When questioned about whether they feel any responsibility for how their weapons have been used, arms companies generally pose as passive bystanders, arguing that all they’re doing is following policies made in Washington. At the height of the Yemen war, Amnesty International asked firms that were supplying military equipment and services to the Saudi/UAE coalition whether they were ensuring that their weaponry wouldn’t be used for egregious human rights abuses. Lockheed Martin typically offered a robotic response, asserting that “defense exports are regulated by the U.S. government and approved by both the Executive Branch and Congress to ensure that they support U.S. national security and foreign policy objectives.” Raytheon simply stated that its sales “of precision-guided munitions to Saudi Arabia have been and remain in compliance with U.S. law.”
How the Arms Industry Shapes Policy
Of course, weapons firms are not merely subject to U.S. laws, but actively seek to shape them, including exerting considerable effort to block legislative efforts to limit arms sales. Raytheon typically put major behind-the-scenes effort into keeping a significant sale of precision-guided bombs to Saudi Arabia on track. In May 2018, then-CEO Thomas Kennedy even personally visited the office of Senate Foreign Relations Committee chair Robert Menendez (D-NJ) to (unsuccessfully) press him to drop a hold on that deal. That firm also cultivated close ties with the Trump administration, including presidential trade adviser Peter Navarro, to ensure its support for continuing sales to the Saudi regime even after the murder of prominent Saudi journalist and U.S. resident Jamal Khashoggi.
The list of major human rights abusers that receive U.S.-supplied weaponry is long and includes (but isn’t faintly limited to) Saudi Arabia, the UAE, Bahrain, Egypt, Turkey, Nigeria, and the Philippines. Such sales can have devastating human consequences. They also support regimes that all too often destabilize their regions and risk embroiling the United States directly in conflicts.
U.S.-supplied arms also far too regularly fall into the hands of Washington’s adversaries. As an example consider the way the UAE transferred small arms and armored vehicles produced by American weapons makers to extremist militias in Yemen, with no apparent consequences, even though such acts clearly violated American arms export laws. Sometimes, recipients of such weaponry even end up fighting each other, as when Turkey used U.S.-supplied F-16s in 2019 to bomb U.S.-backed Syrian forces involved in the fight against Islamic State terrorists.

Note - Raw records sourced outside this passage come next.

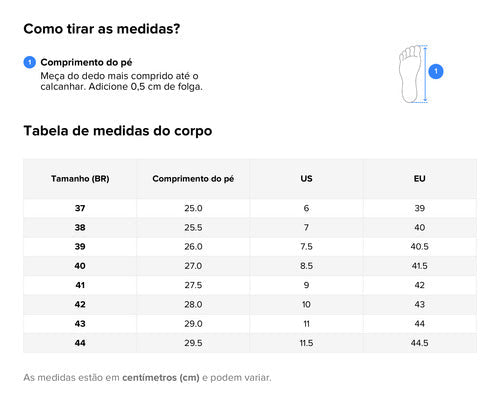The height and width of the screenshot is (406, 500).
Task: Click the foot outline illustration
Action: (x=411, y=74)
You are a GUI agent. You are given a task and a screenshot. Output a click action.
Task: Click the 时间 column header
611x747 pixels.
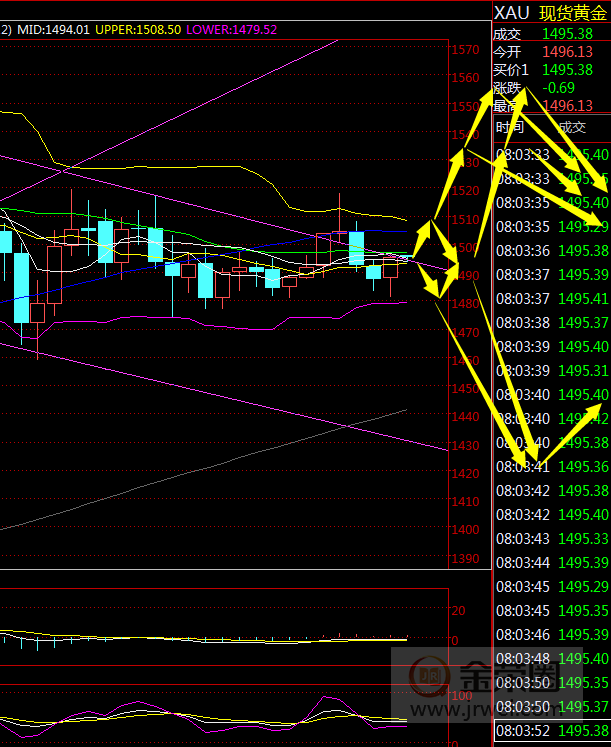point(509,127)
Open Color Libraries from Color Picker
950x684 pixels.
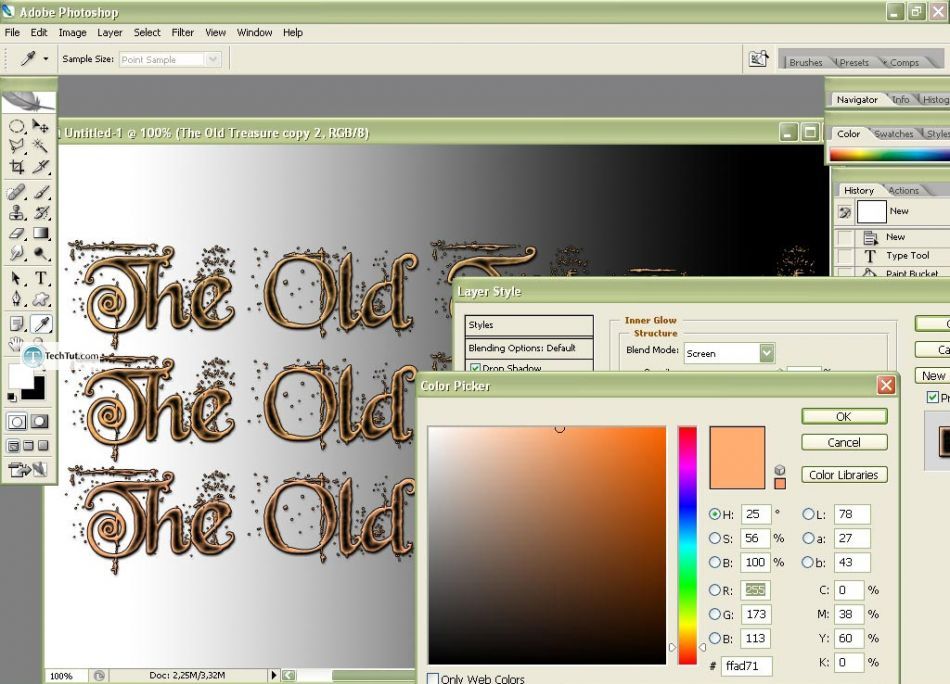(x=843, y=475)
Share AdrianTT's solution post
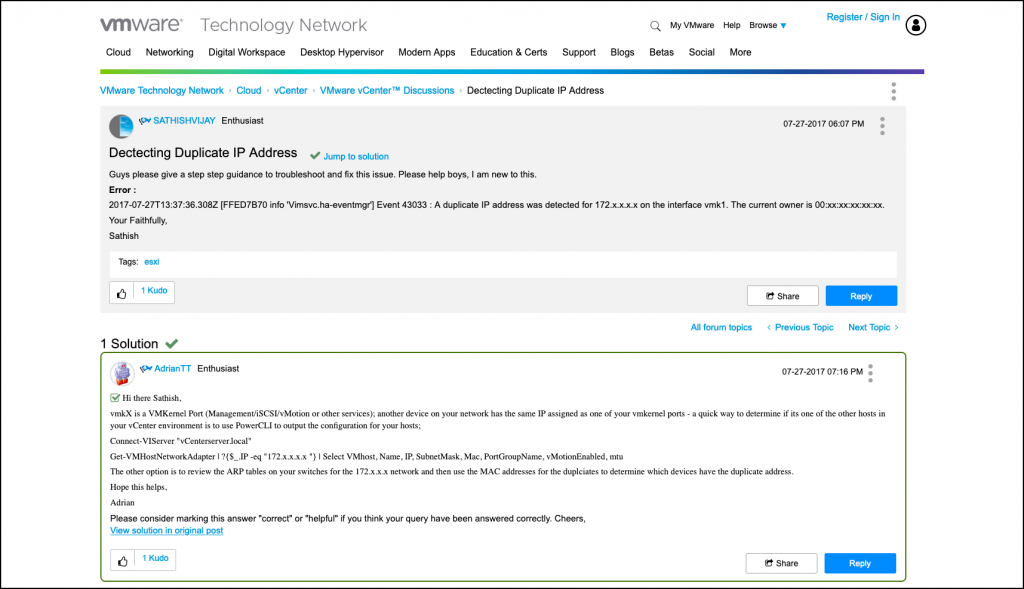Screen dimensions: 1024x589 [x=781, y=563]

Such examples underscore the need to scrutinize U.S. arms exports far more carefully. Instead, the arms industry has promoted an increasingly “streamlined” process of approval of such weapons sales, campaigning for numerous measures that would make it even easier to arm foreign regimes regardless of their human-rights records or support for the interests Washington theoretically promotes. These have included an “Export Control Reform Initiative” heavily promoted by the industry during the Obama and Trump administrations that ended up ensuring a further relaxation of scrutiny over firearms exports. It has, in fact, eased the way for sales that, in the future, could put U.S.-produced weaponry in the hands of tyrants, terrorists, and criminal organizations.

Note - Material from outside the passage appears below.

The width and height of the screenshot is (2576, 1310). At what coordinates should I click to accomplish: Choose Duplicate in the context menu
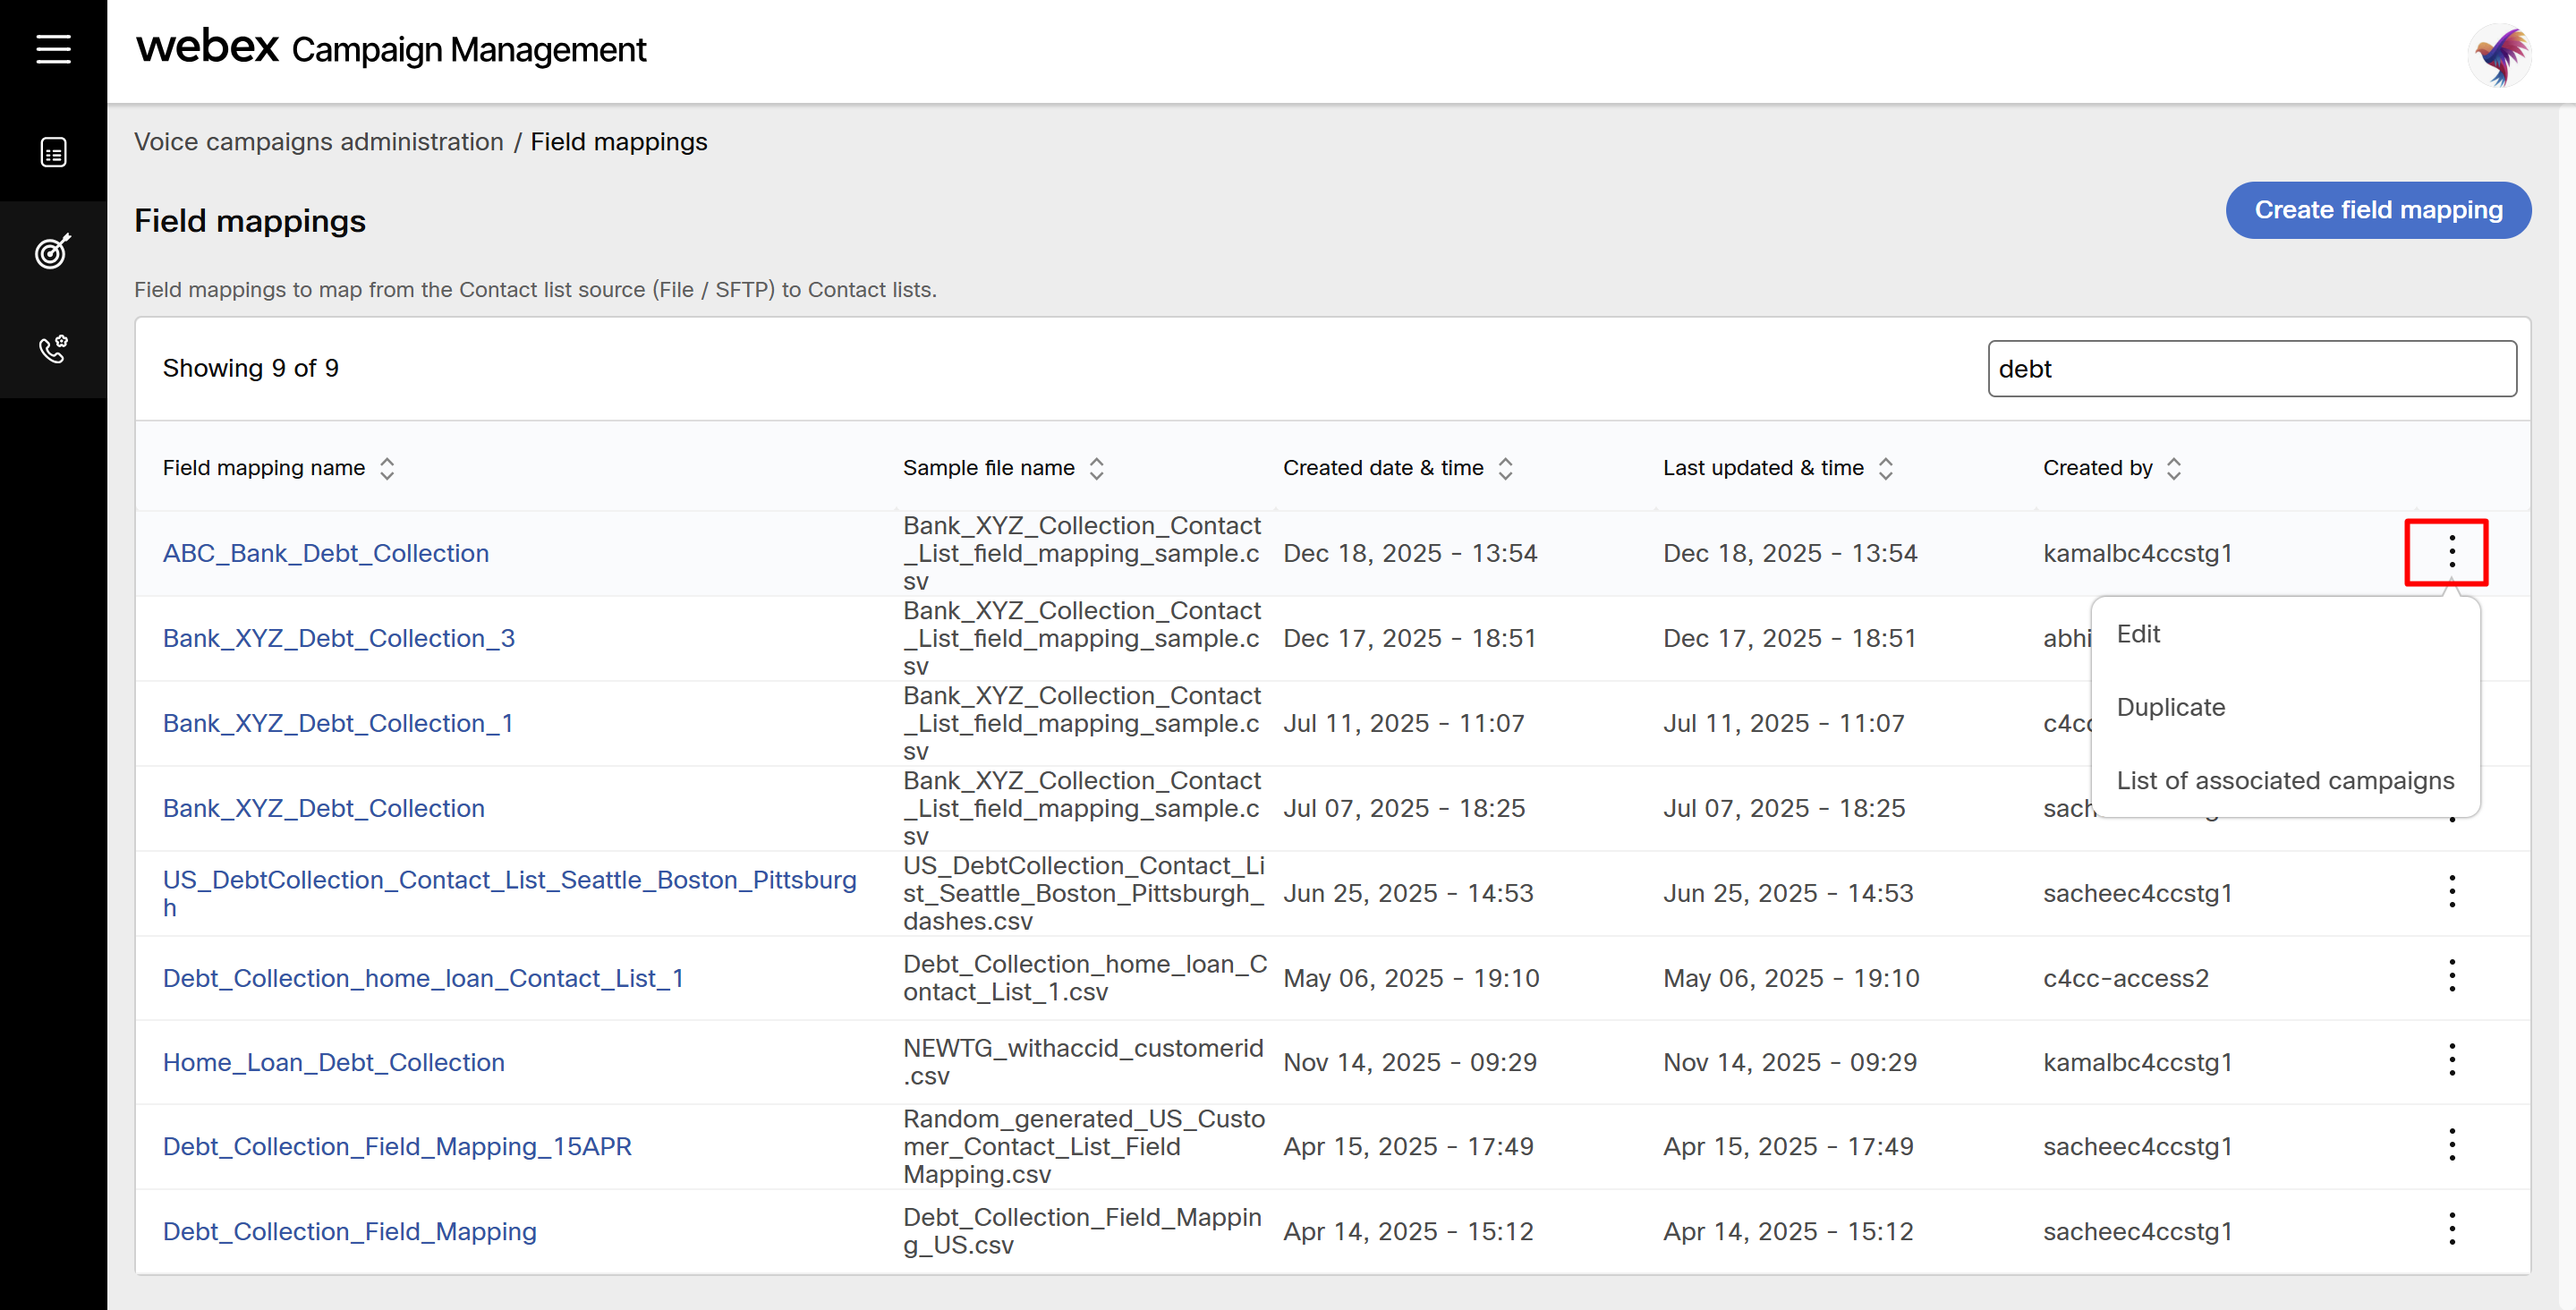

Now, the industry is promoting efforts to get weapons out the door ever more quickly through “reforms” to the Foreign Military Sales program in which the Pentagon essentially serves as an arms broker between those weapons corporations and foreign governments.
Reining in the MIC
The impetus to move ever more quickly on arms exports and so further supersize this country’s already staggering weapons manufacturing base will only lead to yet more price gouging by arms corporations. It should be a government imperative to guard against such a future, rather than fuel it. Alleged security concerns, whether in Ukraine, Israel, or elsewhere, shouldn’t stand in the way of vigorous congressional oversight. Even at the height of World War II, a time of daunting challenges to American security, then-Senator Harry Truman established a committee to root out war profiteering.
Yes, your tax dollars are being squandered in the rush to build and sell ever more weaponry abroad. Worse yet, for every arms transfer that serves a legitimate defensive purpose, there is another — not to say others — that fuels conflict and repression, while only increasing the risk that, as the giant weapons corporations and their executives make fortunes, this country will become embroiled in more costly foreign conflicts.

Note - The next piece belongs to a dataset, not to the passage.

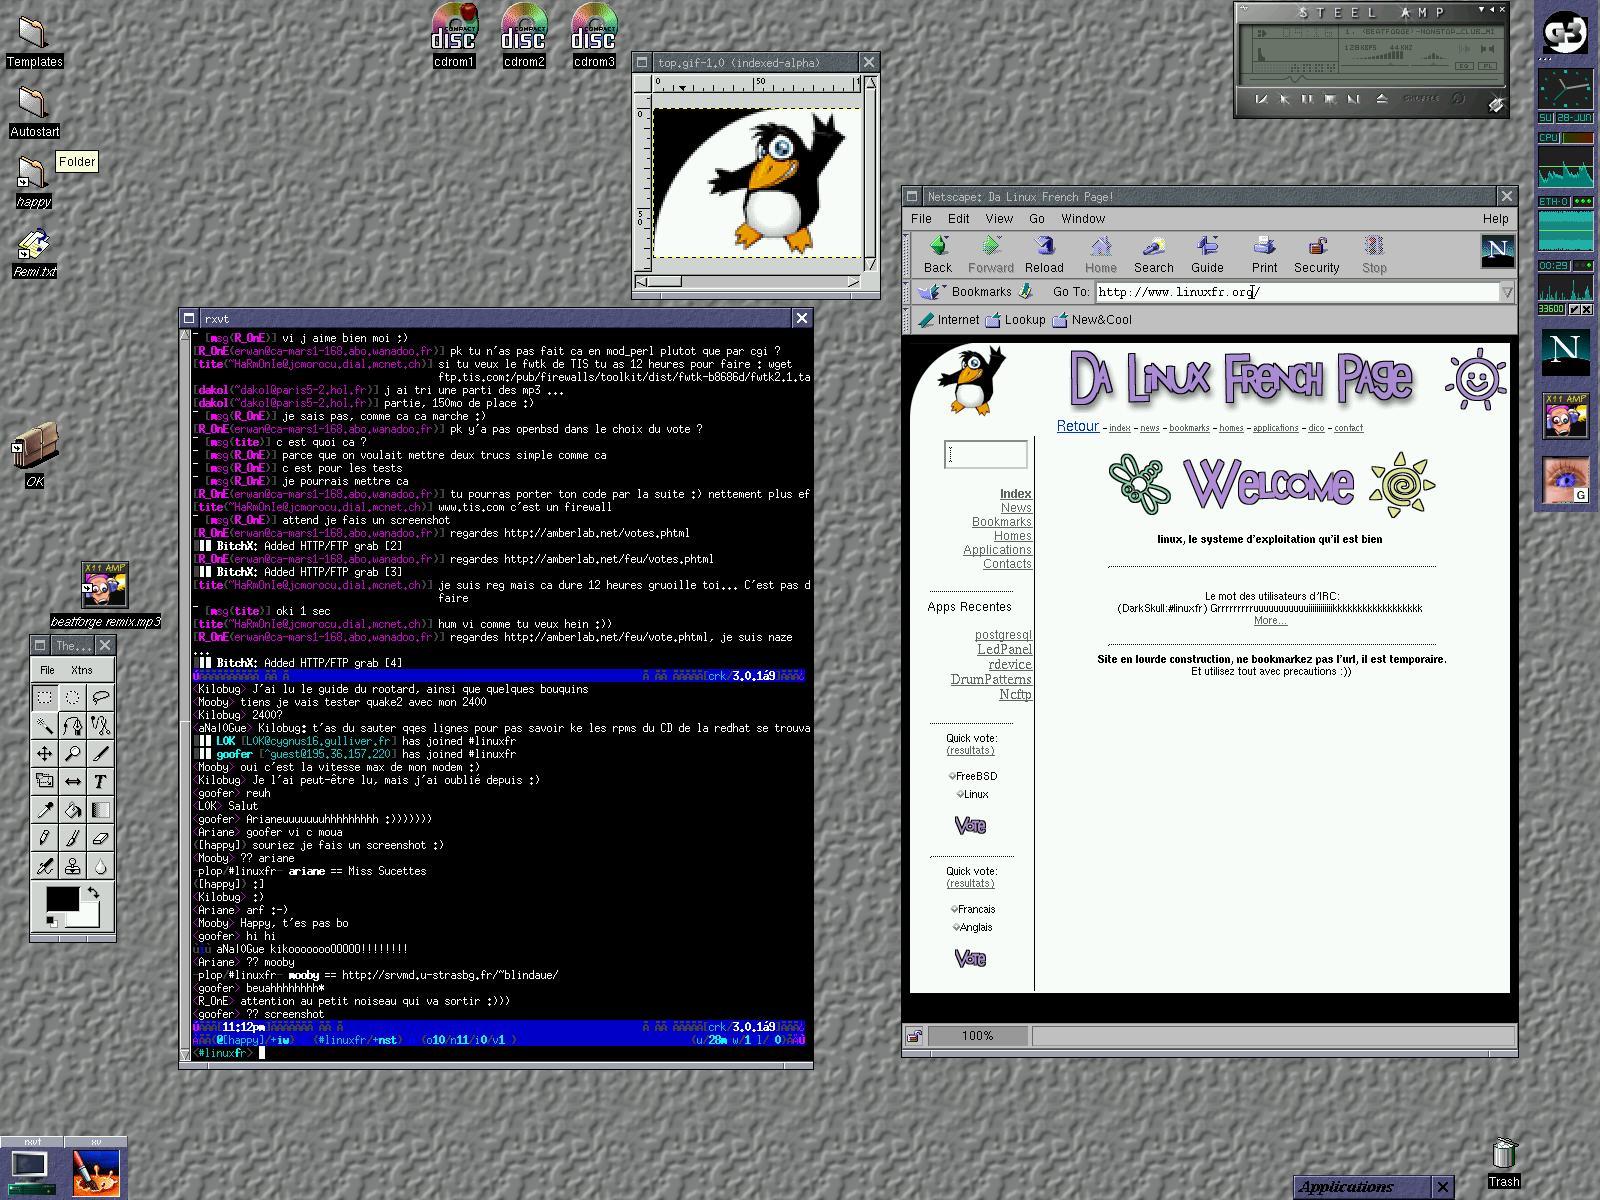Expand the Go To URL history dropdown
1600x1200 pixels.
[x=1507, y=292]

One possible way to at least slow that rush to sell would be to “flip the script” on how Congress reviews weapons exports. Current law requires a veto-proof majority of both houses of Congress to block a questionable sale. That standard — perhaps you won’t be surprised to learn — has never (yes, never!) been met, thanks to the millions of dollars in annual election financial support that the weapons companies offer our congressional representatives. Flipping the script would mean requiring affirmative congressional approval of any major sales to key nations, greatly increasing the chances of stopping dangerous deals before they reach completion.
Praising the U.S. arms industry as the “arsenal of democracy” obscures the numerous ways it undermines our security and wastes our tax dollars. Rather than romanticizing the military-industrial complex, isn’t it time to place it under greater democratic control? After all, so many lives depend on it.